Brief
In the article on calves at school Ag Days, reproduce the text from "Silverdale School has" to "any unnecessary risk.", substituting "M. bovis" for every "Mycoplasma bovis".

Around this time, children at local rural schools would normally be getting calves to hand rear and prepare for Ag Day. However, this year pet calves will not feature at the Dairy Flat or Wainui School Agriculture Days (Ag Days) due to the threat of Mycoplasma bovis.
Silverdale School has not had calves at its Ag Days for a number of years. Mycoplasma bovis is a bacterial infection that causes illness in cattle, including mastitis, abortion, pneumonia and arthritis. It does not infect humans and presents no food safety risk. It was first found in the South Island a year ago.
To prevent further spread of the disease, the Ministry for Primary Industries has put in place strict controls as well as providing advice to organisations such as schools via its Mycoplasma bovis Response Liaison.
In recent weeks, Dairy Flat School made the decision to follow this advice and not take the risk of bringing calves to its Ag Day. Principal Debbie Marshall says as the disease is not widespread, and the government is working at getting rid of it, the school believes it’s sensible to avoid any unnecessary risk.
There will still be the lamb, goat and chicken competitions as usual. She says part of the issue is that calves for rearing can be sourced from a wide range of places including local farmers or friends and relatives who live in other districts.
Wainui School principal Gillian Bray says the school has also accepted the guidelines of the response liaison to not have calves at its Ag Day or Group Day.

Data extracts
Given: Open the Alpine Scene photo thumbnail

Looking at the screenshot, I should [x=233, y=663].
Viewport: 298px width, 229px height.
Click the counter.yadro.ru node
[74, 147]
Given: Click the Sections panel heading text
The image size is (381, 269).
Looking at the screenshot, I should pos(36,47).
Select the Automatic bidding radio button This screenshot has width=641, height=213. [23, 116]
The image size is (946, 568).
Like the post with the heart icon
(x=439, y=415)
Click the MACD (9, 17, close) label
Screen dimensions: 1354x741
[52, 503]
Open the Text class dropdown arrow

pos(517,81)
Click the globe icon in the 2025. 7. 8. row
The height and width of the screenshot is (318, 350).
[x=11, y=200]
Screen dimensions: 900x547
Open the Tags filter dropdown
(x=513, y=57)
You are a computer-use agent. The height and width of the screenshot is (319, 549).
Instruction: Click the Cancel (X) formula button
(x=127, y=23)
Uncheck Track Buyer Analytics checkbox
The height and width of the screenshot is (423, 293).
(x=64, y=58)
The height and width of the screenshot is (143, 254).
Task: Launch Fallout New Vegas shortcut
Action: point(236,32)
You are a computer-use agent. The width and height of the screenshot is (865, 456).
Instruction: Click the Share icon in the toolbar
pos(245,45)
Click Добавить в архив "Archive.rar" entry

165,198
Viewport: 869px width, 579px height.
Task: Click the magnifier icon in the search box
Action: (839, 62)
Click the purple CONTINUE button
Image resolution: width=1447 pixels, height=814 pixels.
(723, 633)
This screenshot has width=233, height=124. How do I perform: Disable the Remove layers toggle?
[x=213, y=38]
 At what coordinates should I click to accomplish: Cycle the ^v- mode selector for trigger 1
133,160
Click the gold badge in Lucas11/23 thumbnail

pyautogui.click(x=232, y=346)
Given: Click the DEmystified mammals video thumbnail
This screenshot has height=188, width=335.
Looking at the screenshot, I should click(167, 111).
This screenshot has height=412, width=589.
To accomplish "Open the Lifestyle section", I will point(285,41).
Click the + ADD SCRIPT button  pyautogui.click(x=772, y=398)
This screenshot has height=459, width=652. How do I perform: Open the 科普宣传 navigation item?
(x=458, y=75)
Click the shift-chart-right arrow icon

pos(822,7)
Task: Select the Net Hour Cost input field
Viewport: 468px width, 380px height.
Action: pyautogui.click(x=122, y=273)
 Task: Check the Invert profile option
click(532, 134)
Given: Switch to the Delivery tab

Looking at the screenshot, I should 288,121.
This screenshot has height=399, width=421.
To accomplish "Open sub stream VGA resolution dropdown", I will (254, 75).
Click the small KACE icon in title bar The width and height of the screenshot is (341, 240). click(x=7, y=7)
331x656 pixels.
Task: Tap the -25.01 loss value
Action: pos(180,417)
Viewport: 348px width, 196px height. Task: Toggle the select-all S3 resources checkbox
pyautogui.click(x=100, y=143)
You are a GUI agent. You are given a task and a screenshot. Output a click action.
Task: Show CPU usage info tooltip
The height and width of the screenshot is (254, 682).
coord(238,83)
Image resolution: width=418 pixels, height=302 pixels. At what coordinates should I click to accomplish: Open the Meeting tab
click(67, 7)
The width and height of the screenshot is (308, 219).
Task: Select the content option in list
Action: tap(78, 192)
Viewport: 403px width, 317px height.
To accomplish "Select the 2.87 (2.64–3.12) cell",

Exercise solution
Silverdale School has not had calves at its Ag Days for a number of years. M. bovis is a bacterial infection that causes illness in cattle, including mastitis, abortion, pneumonia and arthritis. It does not infect humans and presents no food safety risk. It was first found in the South Island a year ago.
To prevent further spread of the disease, the Ministry for Primary Industries has put in place strict controls as well as providing advice to organisations such as schools via its M. bovis Response Liaison.
In recent weeks, Dairy Flat School made the decision to follow this advice and not take the risk of bringing calves to its Ag Day. Principal Debbie Marshall says as the disease is not widespread, and the government is working at getting rid of it, the school believes it’s sensible to avoid any unnecessary risk.